Activity:
Give again only those lines from the start of the entries through the line holding "Honjyou Hitomi (1436, 1237)", leaving them as they are.

Given data:

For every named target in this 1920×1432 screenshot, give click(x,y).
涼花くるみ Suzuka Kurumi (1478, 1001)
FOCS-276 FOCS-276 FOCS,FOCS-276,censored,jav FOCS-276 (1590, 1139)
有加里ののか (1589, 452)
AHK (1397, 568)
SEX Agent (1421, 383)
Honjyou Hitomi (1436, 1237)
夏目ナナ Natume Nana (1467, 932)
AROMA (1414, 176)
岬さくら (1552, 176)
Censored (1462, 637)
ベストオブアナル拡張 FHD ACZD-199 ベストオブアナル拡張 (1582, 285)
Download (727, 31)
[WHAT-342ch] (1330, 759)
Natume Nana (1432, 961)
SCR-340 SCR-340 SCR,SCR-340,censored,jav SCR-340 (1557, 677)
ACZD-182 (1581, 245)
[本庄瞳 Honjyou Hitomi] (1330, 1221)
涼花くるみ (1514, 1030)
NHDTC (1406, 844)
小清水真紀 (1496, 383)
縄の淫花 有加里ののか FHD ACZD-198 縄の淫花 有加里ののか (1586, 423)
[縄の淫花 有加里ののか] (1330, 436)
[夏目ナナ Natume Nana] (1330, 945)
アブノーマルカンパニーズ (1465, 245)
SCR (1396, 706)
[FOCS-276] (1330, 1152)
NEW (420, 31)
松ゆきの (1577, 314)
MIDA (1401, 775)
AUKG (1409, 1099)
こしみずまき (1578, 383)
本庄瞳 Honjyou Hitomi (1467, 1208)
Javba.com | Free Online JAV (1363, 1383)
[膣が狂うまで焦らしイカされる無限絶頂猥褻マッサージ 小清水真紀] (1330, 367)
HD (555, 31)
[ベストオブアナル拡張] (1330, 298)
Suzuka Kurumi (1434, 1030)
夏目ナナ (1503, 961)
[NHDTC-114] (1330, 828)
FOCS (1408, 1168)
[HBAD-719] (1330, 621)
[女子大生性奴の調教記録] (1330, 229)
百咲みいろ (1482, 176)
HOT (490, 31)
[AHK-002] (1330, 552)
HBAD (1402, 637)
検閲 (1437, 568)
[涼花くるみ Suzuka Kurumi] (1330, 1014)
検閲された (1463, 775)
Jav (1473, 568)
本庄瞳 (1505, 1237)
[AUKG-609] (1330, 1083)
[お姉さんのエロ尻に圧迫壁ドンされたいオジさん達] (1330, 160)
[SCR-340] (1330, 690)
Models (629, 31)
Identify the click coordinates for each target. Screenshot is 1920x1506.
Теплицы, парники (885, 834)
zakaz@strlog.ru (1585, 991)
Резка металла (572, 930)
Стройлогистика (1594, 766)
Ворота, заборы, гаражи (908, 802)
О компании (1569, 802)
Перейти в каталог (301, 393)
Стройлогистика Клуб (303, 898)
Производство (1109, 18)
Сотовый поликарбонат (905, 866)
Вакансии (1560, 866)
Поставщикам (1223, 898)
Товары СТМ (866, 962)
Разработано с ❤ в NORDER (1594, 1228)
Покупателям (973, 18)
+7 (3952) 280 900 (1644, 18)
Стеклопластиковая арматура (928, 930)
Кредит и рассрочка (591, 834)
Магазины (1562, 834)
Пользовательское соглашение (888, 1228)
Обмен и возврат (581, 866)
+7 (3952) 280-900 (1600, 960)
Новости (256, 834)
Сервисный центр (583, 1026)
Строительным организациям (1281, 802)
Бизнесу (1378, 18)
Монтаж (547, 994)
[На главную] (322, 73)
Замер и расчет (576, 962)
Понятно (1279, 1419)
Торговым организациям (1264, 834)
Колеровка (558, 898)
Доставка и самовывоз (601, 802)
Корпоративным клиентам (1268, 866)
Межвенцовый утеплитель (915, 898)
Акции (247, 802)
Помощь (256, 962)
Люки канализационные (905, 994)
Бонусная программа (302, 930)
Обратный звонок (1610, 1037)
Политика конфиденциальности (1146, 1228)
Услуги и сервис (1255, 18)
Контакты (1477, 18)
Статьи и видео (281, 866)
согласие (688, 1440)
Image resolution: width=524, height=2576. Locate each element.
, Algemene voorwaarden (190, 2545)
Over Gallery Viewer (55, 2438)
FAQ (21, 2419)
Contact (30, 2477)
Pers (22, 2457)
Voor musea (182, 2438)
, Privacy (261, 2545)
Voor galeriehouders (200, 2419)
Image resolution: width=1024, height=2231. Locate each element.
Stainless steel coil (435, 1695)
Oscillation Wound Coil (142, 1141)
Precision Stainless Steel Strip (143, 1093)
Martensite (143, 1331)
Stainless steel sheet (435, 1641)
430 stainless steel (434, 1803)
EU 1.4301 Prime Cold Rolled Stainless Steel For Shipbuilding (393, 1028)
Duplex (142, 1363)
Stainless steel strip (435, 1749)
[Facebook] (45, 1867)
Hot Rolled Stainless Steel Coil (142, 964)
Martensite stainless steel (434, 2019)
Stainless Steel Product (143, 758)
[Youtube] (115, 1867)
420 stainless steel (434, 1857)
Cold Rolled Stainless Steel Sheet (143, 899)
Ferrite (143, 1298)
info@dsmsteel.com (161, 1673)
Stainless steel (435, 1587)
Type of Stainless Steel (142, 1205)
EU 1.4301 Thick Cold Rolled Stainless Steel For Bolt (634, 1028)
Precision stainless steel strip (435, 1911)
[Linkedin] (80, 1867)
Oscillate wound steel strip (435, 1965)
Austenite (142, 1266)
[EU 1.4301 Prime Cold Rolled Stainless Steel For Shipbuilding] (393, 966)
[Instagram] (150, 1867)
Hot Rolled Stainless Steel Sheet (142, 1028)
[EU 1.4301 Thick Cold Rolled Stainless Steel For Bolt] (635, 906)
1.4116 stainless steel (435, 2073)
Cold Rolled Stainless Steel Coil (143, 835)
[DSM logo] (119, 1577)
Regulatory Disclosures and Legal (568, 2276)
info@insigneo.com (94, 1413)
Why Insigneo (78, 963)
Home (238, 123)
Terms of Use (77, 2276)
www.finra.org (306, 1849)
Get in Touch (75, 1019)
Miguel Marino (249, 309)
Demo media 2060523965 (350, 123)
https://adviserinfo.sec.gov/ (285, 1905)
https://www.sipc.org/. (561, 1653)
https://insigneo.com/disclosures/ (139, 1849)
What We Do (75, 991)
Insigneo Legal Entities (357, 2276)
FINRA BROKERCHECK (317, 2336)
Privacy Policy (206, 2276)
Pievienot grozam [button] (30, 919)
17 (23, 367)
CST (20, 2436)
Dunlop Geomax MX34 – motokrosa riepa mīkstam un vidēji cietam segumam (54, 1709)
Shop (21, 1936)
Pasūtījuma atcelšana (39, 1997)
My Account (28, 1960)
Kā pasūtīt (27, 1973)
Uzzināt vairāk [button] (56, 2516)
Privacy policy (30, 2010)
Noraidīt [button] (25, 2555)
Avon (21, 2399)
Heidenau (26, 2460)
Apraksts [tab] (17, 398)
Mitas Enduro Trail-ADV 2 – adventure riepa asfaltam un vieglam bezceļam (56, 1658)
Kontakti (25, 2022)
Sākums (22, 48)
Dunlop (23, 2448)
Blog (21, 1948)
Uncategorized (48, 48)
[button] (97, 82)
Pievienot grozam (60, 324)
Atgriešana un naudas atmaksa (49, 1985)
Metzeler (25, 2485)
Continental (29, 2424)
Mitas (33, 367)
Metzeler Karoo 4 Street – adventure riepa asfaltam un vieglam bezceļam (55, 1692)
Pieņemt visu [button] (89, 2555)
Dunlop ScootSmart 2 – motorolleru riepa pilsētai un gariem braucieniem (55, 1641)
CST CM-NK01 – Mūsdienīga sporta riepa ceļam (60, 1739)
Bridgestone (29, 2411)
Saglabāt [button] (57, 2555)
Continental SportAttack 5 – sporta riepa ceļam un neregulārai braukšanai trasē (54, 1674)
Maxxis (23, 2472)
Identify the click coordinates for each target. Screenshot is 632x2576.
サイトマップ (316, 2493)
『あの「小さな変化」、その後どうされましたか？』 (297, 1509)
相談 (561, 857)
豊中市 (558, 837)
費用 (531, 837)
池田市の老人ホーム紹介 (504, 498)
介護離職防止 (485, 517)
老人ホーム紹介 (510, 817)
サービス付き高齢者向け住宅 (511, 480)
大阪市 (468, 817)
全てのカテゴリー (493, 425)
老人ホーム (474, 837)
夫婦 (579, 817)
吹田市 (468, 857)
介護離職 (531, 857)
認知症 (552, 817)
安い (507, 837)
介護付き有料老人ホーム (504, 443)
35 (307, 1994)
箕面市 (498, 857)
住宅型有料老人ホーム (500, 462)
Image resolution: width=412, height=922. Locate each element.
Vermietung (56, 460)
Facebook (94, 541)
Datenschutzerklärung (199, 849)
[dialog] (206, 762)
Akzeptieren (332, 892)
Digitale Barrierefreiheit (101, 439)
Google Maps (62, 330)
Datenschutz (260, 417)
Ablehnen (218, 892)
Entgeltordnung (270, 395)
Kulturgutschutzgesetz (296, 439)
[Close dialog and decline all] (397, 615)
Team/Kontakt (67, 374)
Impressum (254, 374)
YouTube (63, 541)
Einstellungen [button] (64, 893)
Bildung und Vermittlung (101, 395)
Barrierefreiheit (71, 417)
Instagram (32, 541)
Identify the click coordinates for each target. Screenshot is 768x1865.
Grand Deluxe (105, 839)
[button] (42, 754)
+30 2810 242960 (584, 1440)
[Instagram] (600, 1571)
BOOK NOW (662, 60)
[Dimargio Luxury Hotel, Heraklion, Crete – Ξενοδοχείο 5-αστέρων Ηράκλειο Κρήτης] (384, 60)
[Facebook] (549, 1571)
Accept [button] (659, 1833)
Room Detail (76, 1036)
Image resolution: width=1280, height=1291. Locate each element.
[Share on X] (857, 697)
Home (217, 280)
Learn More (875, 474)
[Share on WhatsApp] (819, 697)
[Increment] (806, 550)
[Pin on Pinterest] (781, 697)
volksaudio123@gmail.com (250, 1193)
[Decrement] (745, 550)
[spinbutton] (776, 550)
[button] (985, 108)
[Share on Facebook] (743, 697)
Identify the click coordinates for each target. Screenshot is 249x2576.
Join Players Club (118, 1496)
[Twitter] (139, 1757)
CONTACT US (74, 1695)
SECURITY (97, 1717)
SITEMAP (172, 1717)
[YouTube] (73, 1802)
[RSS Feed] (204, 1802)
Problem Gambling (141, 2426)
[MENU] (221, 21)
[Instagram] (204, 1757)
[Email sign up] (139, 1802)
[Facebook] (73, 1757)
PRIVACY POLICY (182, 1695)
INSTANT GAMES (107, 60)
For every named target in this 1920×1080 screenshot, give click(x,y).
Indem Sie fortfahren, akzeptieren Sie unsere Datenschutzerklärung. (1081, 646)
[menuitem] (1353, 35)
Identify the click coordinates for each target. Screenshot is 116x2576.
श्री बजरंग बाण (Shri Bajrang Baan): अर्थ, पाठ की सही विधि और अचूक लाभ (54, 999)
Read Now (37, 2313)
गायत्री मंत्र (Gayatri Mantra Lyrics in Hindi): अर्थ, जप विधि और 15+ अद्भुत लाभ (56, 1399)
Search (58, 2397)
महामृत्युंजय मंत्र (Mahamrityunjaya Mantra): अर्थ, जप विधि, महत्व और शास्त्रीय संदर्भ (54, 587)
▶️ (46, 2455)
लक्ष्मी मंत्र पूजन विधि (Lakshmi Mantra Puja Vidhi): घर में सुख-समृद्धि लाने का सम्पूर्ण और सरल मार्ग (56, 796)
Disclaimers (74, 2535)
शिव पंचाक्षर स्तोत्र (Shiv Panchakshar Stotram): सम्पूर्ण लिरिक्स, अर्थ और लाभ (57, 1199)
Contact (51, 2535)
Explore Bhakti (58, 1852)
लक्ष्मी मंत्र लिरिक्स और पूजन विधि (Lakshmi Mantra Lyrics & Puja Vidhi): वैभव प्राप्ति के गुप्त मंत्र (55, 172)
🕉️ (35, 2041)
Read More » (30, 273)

Written answer:
For every named target in this 1920×1432 screenshot, give click(x,y).
涼花くるみ Suzuka Kurumi (1478, 1001)
FOCS-276 FOCS-276 FOCS,FOCS-276,censored,jav FOCS-276 (1590, 1139)
有加里ののか (1589, 452)
AHK (1397, 568)
SEX Agent (1421, 383)
Honjyou Hitomi (1436, 1237)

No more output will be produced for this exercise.